La nieta del señor Linh, la lucha por preservar la identidad

La nieta del señor Linh, la lucha por preservar la identidad
8 abril, 2020 por Gilda

Por Manuel Allasino para La tinta

La nieta del señor Linh es una novela de Philippe Claudel, publicada en el año 2005. El señor Linh, una fría mañana de noviembre, luego de un penoso viaje en barco, desembarca en un país en donde no conoce a nadie y cuya lengua ignora. El protagonista de la historia huye de una guerra que le ha robado todo menos a su nieta, llamada Sang Diu. Los días transcurren de manera  monótona y con una sola preocupación: cuidar de su amada nieta. Hasta que, una tarde, conoce al señor Bark, un hombre robusto y amable.
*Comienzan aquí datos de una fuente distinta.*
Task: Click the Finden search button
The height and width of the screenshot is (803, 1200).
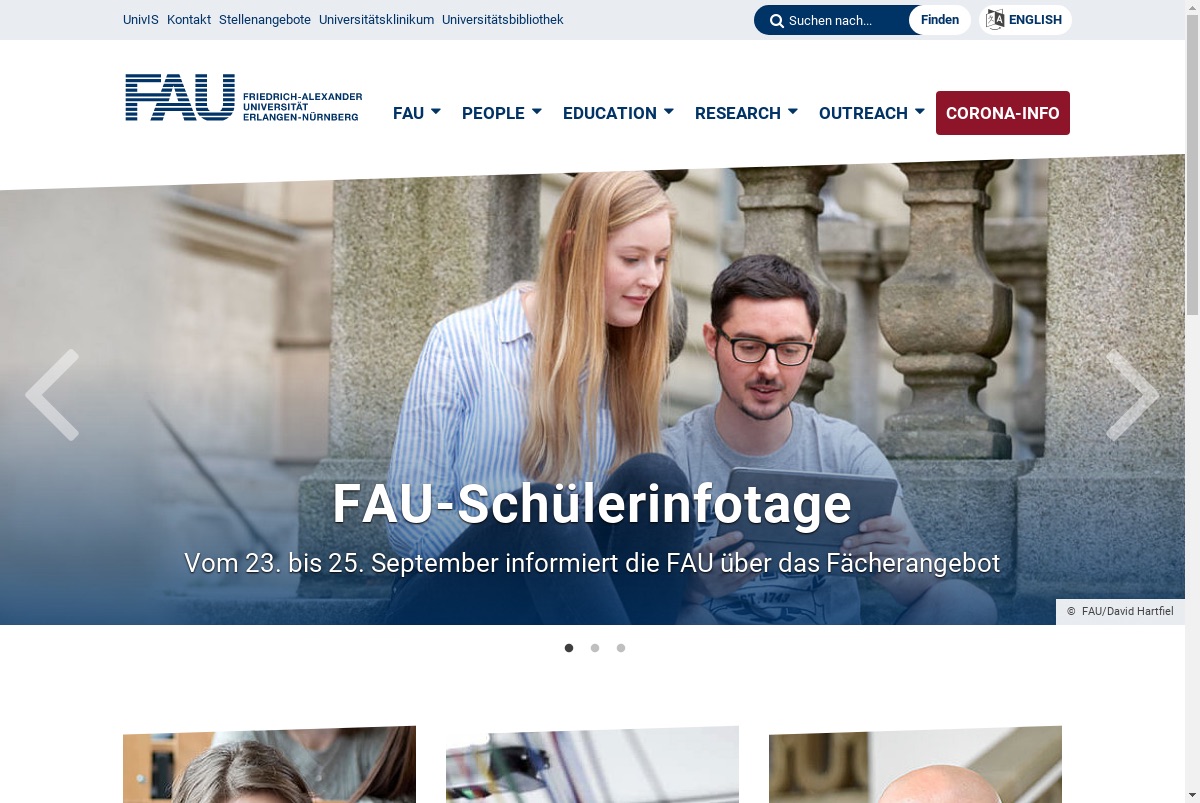Action: click(x=940, y=20)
Entre ellos, surge un afecto espontáneo y verdadero, y capaces de comprenderse en silencio, se encuentran regularmente en el banco del parque. 

La nieta del señor Linh es una novela sobre el exilio, la soledad y la lucha cotidiana por preservar la identidad. 

Por fin, un día de noviembre, el barco llega a su destino. Pero el anciano no quiere bajar. Abandonar el barco es como abandonar definitivamente lo que todavía lo une a su tierra. Así que dos mujeres lo acompañan al muelle con gestos suaves, como si se tratara de un enfermo. Hace mucho frío y el cielo está encapotado. El señor Linh aspira el olor del nuevo país. No huele nada. No hay ningún olor. Es un país sin olor. Aprieta a la niña contra su pecho y le canta al oído la canción. En realidad, también la canta para él, para oír su propia voz y la cadencia de su lengua. El señor Linh y la niña no están solos. En el muelle hay centenares de personas como ellos. Viejos y jóvenes esperando dócilmente, junto a su escaso equipaje, a que les digan adónde ir y pasando un frío como nunca han pasado.  Nadie habla. Son frágiles estatuas de rostro triste que tiritan en absoluto silencio.  Una de las mujeres que lo ha ayudado a bajar del barco vuelve a acercarse a él. Le hace señas de que la siga. El anciano no entiende sus palabras, pero sí sus gestos. Le enseña la niña. Ella lo mira, parece dudar y por fin sonríe. El anciano se pone en marcha y la sigue. Los padres de la niña eran los hijos del señor Linh. El padre de la niña era su hijo. Murieron durante la guerra que asola el país desde hace años. Una mañana fueron a trabajar a los arrozales, con la niña, y por la noche no volvieron. El anciano corrió a buscarlos. Llegó jadeando al arrozal. Ya no era más que un enorme agujero lleno de lodo, y al lado vio un búfalo despanzurrado, con el yugo partido en dos como una brizna de paja. También vio el cuerpo de su hijo y el de su nuera, y un poco más lejos a la niña, envuelta en sus pañales, con los ojos muy abiertos e ilesa, y a su lado una muñeca, su muñeca, tan grande como ella, pero decapitada por un trozo de metralla. La niña tenía diez días. Sus padres le habían puesto Sang Diu, que en el idioma del país quiere decir <<Mañana dulce>>. Le habían puesto ese nombre y luego habían muerto. El señor Linh recogió a la niña. Y se fue. Decidió irse para siempre. Por la niña”. 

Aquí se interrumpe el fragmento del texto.